The typical homeowner’s insurance policy is divided into 2 parts:
- Home Insurance Property Protection
- Home Insurance Liability Protection
When you look at a home insurance declaration page, which is usually the first page in a homeowners insurance policy, you see Part I: Property Protection. This protection is usually broken down into four additional sections:
A. Dwelling, B. Other Structures, C. Personal Property, D. Loss of Use
Homeowner Coverages for Property
Typically covers your house, attached structures, fixtures in the house such as built-in appliances, plumbing, heating, permanently installed air conditioning systems, and electrical wiring. Many people underinsure their dwelling because they don’t understand how to determine the right value for the dwelling amount. The dwelling insured value should cover reconstruction cost and not real estate value.
Other Structures typically covers detached structures such as garages, storage sheds, and fixtures attached to the land including fences, driveways, sidewalks, patios, and retaining walls.
Detached structures used for business purposes are not covered under a personal homeowners insurance policy.
Personal Property typically covers personal property including the contents of your home and other personal items owned by you or family members who live with you.
This protection can be based on actual cash value (ACV) or replacement cost.

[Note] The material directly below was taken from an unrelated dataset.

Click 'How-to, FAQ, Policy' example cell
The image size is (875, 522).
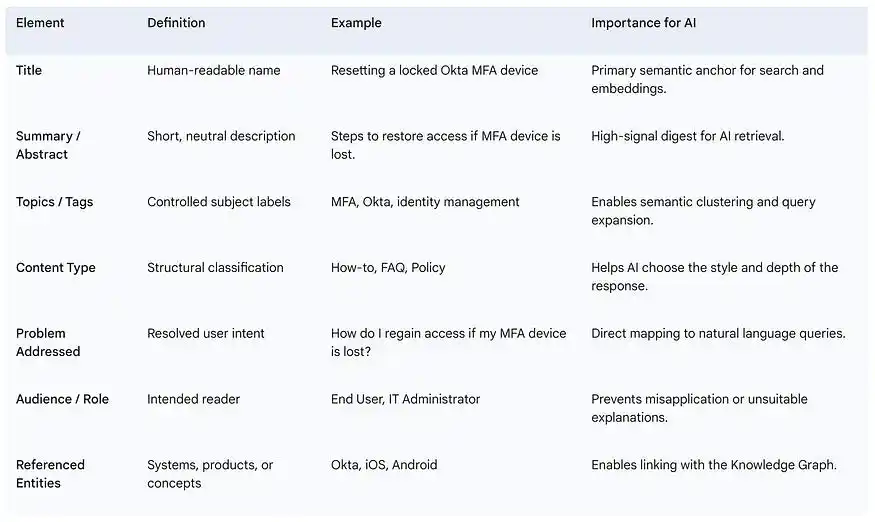(x=388, y=268)

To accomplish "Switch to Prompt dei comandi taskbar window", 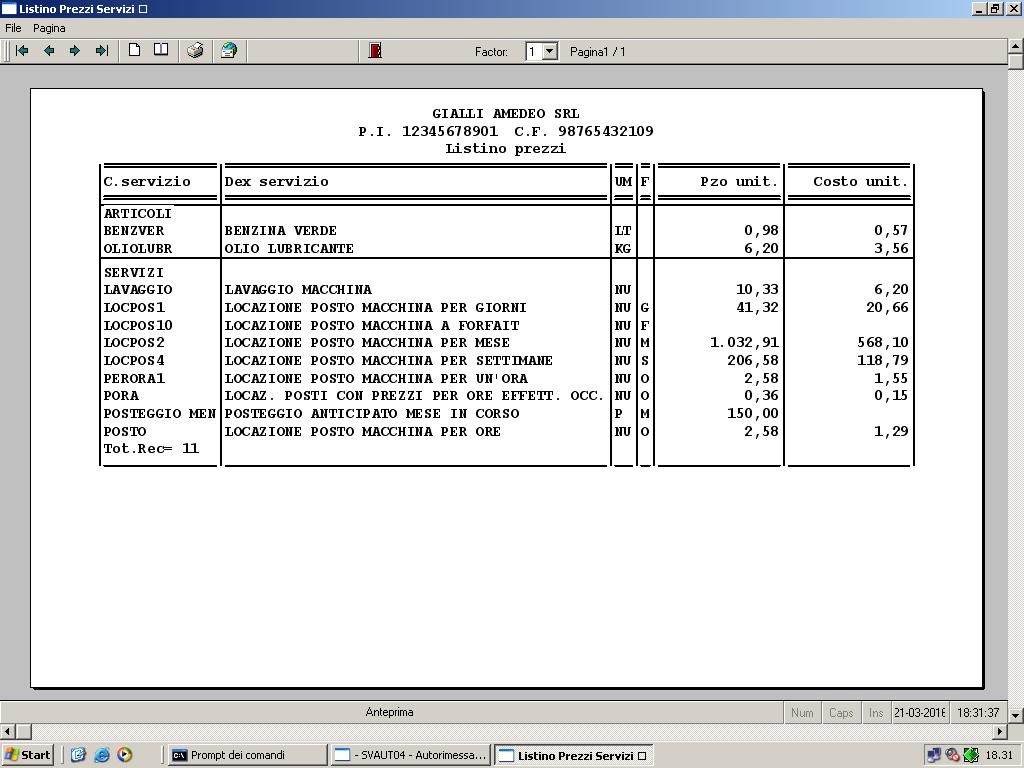I will [x=246, y=755].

Loss of Use typically covers living expenses over and above your normal living expenses if you cannot live in your home while repairs are being made or if you are denied access by government order.
Additional living expenses are an important coverage.
Important Homeowners Policy Information
Home insurance policies may provide limited coverage on certain items, for example, small boats, however, most home insurance policies do not cover motorized vehicles unless they are unlicensed and used only at your home. Some items may have coverage limits such as firearms, artwork, business property, electronic data, jewelry, and money.